▸ ABOUT THIS EXERCISE: Go through the entries below and copy each line containing the word "computer".
□ □ □ □ □ □ □
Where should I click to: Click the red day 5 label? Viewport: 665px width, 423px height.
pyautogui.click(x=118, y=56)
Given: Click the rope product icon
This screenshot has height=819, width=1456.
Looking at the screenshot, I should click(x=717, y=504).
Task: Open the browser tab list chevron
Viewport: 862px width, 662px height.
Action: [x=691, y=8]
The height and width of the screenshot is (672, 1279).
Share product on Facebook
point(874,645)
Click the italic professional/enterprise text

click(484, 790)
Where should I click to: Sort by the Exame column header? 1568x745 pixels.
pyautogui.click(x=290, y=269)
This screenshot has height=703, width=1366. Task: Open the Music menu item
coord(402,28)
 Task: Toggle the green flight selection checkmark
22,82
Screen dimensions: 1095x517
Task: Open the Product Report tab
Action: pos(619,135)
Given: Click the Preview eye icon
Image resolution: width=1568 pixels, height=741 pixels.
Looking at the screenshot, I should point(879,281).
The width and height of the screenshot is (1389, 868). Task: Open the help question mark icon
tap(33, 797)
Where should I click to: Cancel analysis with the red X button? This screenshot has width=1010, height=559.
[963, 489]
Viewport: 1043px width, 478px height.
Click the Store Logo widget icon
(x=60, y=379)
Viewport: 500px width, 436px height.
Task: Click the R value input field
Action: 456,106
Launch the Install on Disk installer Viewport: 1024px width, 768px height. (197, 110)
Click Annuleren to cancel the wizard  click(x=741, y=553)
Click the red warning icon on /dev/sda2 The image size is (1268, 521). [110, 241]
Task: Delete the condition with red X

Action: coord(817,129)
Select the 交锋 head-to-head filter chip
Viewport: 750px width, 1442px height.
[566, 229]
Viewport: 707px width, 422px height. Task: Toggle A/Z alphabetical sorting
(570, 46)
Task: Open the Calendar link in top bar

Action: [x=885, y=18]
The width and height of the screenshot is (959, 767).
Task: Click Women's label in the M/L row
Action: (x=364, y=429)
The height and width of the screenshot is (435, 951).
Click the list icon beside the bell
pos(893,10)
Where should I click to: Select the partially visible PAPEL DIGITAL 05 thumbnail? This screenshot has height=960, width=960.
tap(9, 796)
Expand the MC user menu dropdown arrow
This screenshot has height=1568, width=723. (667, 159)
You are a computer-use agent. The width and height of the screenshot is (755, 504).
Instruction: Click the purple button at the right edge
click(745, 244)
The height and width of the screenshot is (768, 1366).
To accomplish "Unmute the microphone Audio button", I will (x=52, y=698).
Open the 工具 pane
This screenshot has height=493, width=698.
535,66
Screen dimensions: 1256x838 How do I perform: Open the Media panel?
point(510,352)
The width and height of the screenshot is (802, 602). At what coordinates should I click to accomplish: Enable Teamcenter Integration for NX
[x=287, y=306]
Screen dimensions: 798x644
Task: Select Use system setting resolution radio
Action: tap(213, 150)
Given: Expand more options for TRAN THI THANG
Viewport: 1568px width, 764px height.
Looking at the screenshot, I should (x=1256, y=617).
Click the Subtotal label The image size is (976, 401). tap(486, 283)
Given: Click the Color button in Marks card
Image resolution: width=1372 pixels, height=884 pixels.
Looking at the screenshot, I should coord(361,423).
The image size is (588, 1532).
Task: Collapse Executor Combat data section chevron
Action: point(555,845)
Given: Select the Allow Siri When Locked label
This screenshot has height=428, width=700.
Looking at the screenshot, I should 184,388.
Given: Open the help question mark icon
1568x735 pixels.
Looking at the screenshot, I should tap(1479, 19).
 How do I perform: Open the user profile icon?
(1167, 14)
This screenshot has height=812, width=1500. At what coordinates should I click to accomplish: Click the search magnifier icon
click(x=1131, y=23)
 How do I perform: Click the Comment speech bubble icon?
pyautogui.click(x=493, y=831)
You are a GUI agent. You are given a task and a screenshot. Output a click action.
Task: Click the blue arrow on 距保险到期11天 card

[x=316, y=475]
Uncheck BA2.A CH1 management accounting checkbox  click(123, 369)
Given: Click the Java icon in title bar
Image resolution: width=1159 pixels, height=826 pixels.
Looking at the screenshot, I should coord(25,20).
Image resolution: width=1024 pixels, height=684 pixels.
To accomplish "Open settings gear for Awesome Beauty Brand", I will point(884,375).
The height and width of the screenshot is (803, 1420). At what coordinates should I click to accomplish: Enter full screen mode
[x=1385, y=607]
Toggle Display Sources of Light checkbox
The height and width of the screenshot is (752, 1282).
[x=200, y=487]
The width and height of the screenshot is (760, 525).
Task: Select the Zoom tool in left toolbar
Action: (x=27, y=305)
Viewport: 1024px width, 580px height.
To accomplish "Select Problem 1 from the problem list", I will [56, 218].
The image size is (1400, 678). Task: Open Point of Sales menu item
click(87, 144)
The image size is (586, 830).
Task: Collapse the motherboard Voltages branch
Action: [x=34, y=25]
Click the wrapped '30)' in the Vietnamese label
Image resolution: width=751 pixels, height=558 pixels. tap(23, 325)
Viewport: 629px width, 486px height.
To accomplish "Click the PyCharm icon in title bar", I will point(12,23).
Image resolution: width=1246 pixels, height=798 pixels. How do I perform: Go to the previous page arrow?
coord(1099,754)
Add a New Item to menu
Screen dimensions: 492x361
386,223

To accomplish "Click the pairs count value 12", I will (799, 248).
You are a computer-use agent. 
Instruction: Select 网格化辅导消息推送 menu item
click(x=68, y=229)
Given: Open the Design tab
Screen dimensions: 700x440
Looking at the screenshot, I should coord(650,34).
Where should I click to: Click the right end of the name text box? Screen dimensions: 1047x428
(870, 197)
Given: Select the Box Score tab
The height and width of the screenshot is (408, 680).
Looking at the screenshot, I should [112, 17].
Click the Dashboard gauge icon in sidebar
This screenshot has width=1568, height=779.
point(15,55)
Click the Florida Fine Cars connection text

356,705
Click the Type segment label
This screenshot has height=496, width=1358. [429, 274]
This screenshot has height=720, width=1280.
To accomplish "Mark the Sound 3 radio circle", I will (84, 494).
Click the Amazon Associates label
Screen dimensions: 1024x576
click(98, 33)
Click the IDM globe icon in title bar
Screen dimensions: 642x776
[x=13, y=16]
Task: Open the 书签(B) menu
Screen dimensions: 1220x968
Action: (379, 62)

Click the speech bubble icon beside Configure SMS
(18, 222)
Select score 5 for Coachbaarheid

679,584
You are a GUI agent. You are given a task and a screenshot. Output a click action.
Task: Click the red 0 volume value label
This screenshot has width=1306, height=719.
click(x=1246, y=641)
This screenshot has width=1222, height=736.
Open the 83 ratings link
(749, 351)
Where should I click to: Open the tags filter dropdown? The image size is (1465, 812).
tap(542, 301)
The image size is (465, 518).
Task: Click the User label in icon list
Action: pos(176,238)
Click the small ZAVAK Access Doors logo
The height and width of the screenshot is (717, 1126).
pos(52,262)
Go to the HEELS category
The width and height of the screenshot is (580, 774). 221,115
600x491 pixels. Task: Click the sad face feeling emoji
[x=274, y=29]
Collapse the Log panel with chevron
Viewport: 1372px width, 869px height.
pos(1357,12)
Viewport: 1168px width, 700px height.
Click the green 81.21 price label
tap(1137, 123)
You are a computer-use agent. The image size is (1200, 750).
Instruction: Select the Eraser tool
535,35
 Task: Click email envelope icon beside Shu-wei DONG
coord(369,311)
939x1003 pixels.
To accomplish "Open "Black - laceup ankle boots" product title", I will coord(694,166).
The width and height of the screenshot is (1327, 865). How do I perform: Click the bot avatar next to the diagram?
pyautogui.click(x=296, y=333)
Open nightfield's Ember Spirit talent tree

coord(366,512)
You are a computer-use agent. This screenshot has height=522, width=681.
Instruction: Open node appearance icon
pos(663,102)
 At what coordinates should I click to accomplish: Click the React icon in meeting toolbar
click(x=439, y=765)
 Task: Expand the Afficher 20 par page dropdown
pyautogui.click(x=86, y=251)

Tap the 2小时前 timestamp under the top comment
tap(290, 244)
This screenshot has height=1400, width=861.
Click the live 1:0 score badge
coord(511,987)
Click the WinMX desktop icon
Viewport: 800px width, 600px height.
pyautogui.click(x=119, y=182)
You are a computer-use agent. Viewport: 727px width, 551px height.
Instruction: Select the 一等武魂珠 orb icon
□ □ □ □ □ □ □
▸ SOLUTION TO THIS TASK:
You are a computer-use agent. The width and height of the screenshot is (755, 504).
You are a computer-use agent. 
You are a computer-use agent. The image size is (1200, 750).
You are a computer-use agent. This screenshot has height=522, width=681.
You are a computer-use agent. Viewport: 727px width, 551px height.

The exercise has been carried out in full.